Stored dataset items
Content starts

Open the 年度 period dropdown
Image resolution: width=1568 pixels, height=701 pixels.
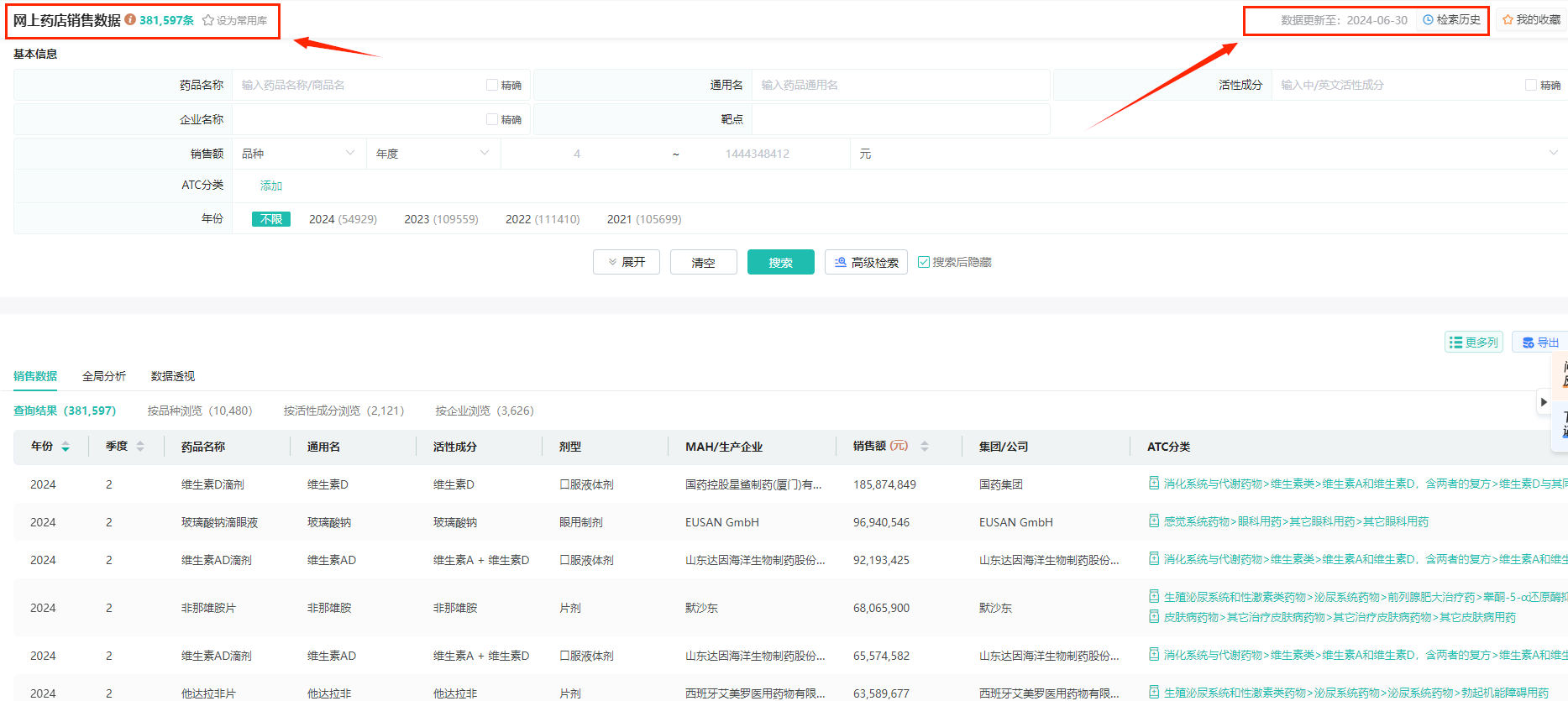point(433,154)
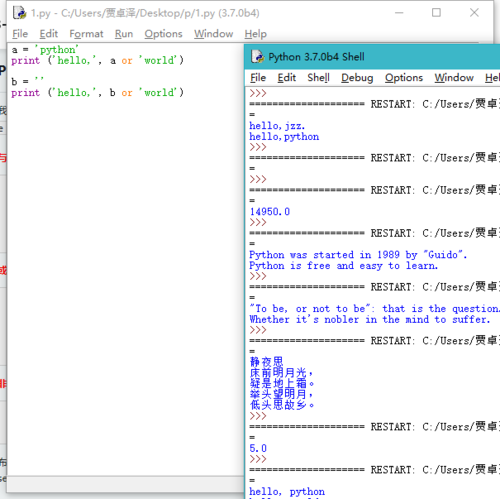Screen dimensions: 500x499
Task: Open the Format menu in the editor
Action: [x=86, y=34]
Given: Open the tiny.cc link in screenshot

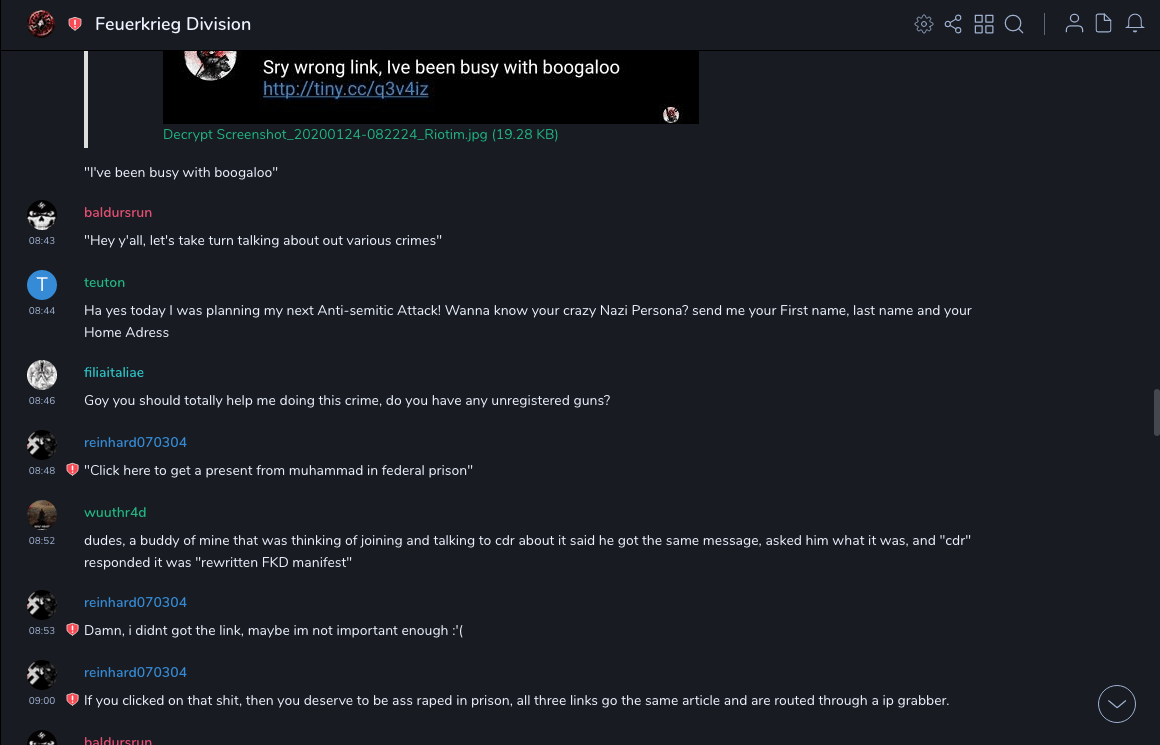Looking at the screenshot, I should [345, 89].
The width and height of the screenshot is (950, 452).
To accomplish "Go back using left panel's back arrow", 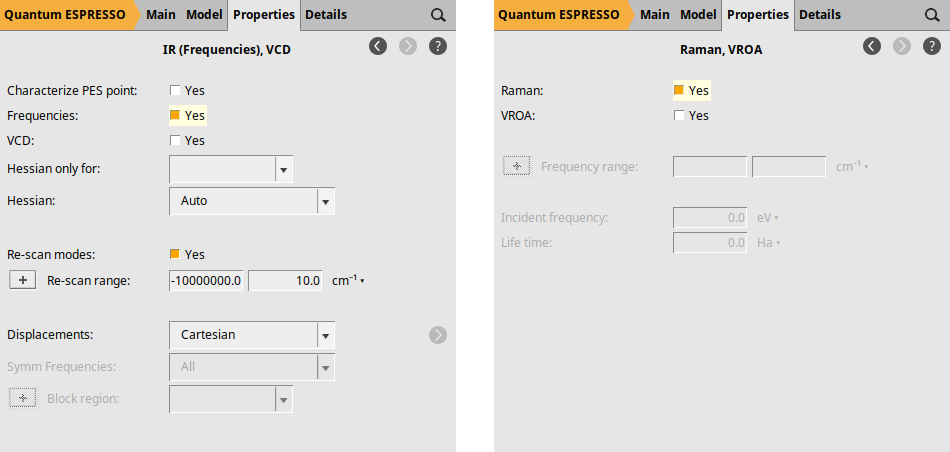I will tap(377, 47).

Content ends

#### EXERCISE DETAILS:
Above, find the line with "Image resolution: width=1568"; copy it and every line down to the line with "The width and", exactly and both included, but no pictures.

#### YOUR SOLUTION:
Image resolution: width=1568 pixels, height=701 pixels.
point(433,154)
Screen dimensions: 500x499
Task: Open the Format menu in the editor
Action: [x=86, y=34]
Given: Open the tiny.cc link in screenshot

Looking at the screenshot, I should [345, 89].
The width and height of the screenshot is (950, 452).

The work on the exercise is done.